Collected data entries
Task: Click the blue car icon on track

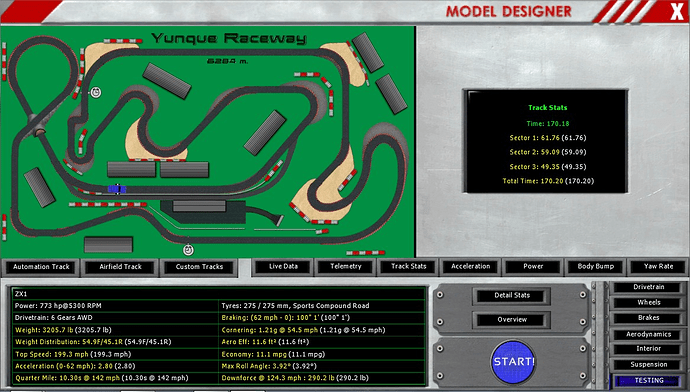Action: pyautogui.click(x=117, y=189)
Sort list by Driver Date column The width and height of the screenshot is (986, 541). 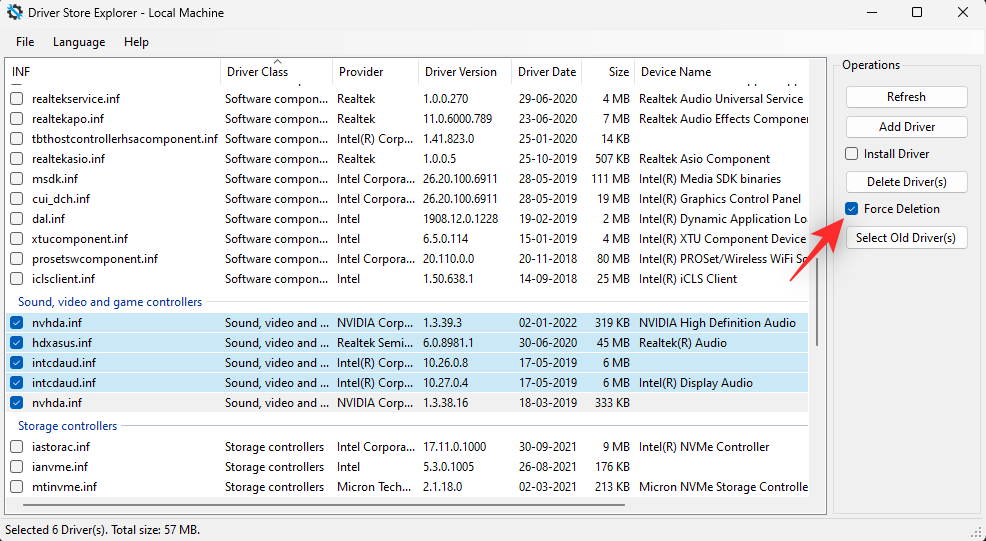(546, 72)
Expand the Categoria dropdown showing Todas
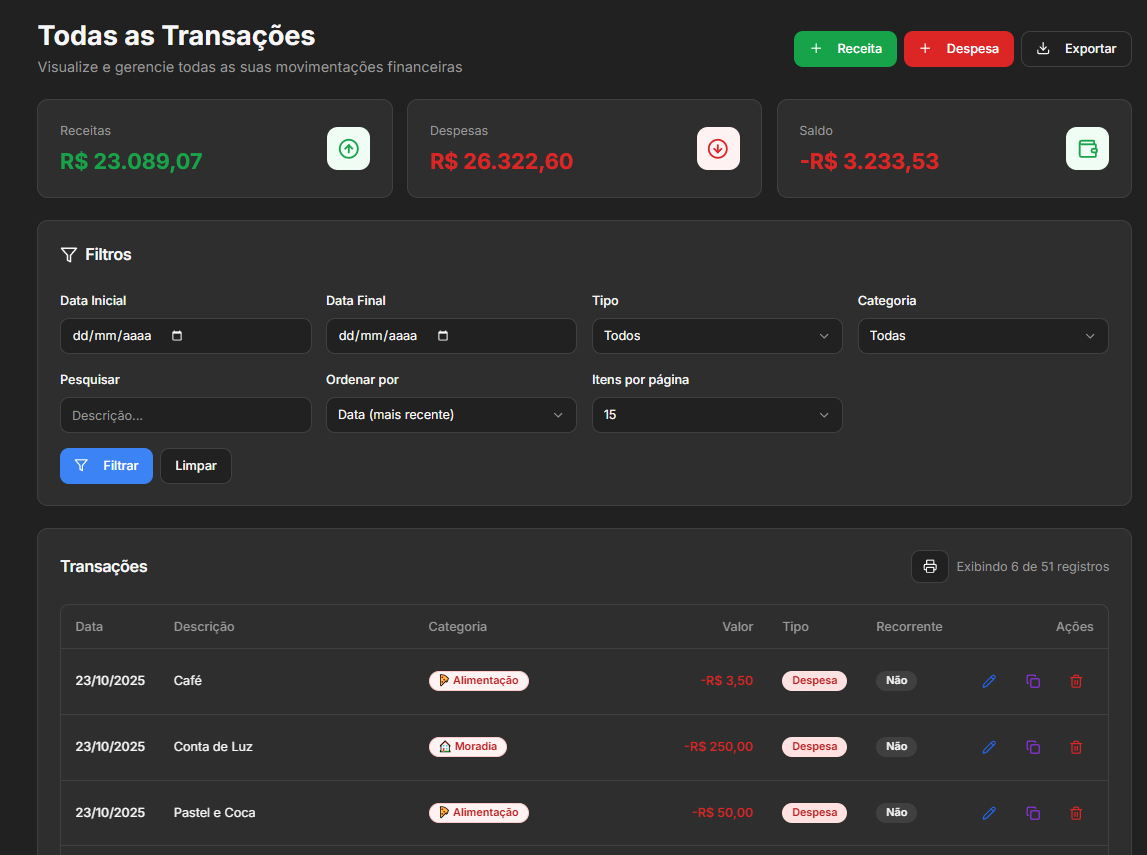Screen dimensions: 1147x855 point(982,336)
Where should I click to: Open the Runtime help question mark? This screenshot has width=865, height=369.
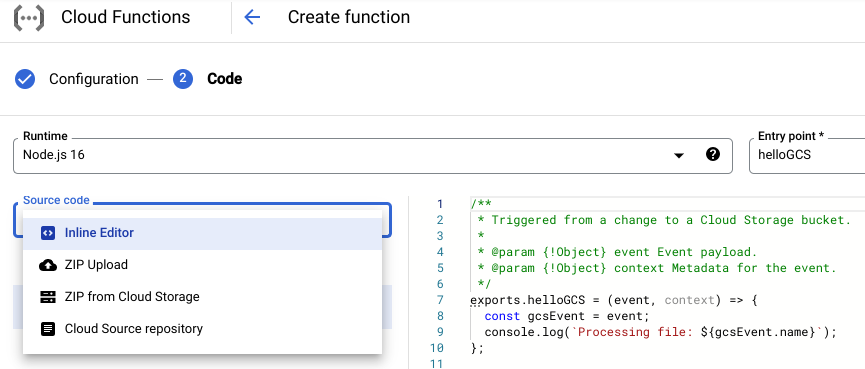(713, 154)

→ **WORK TO BE COMPLETED**
Starting at the line that contains "Expand the Categoria dropdown showing Todas" and ending at the final line of the data, reproduce each line exactly. Pictures stay out of the copy.

→ **ANSWER BOX**
Expand the Categoria dropdown showing Todas
Screen dimensions: 1147x855 point(982,336)
Where should I click to: Open the Runtime help question mark? This screenshot has width=865, height=369.
(713, 154)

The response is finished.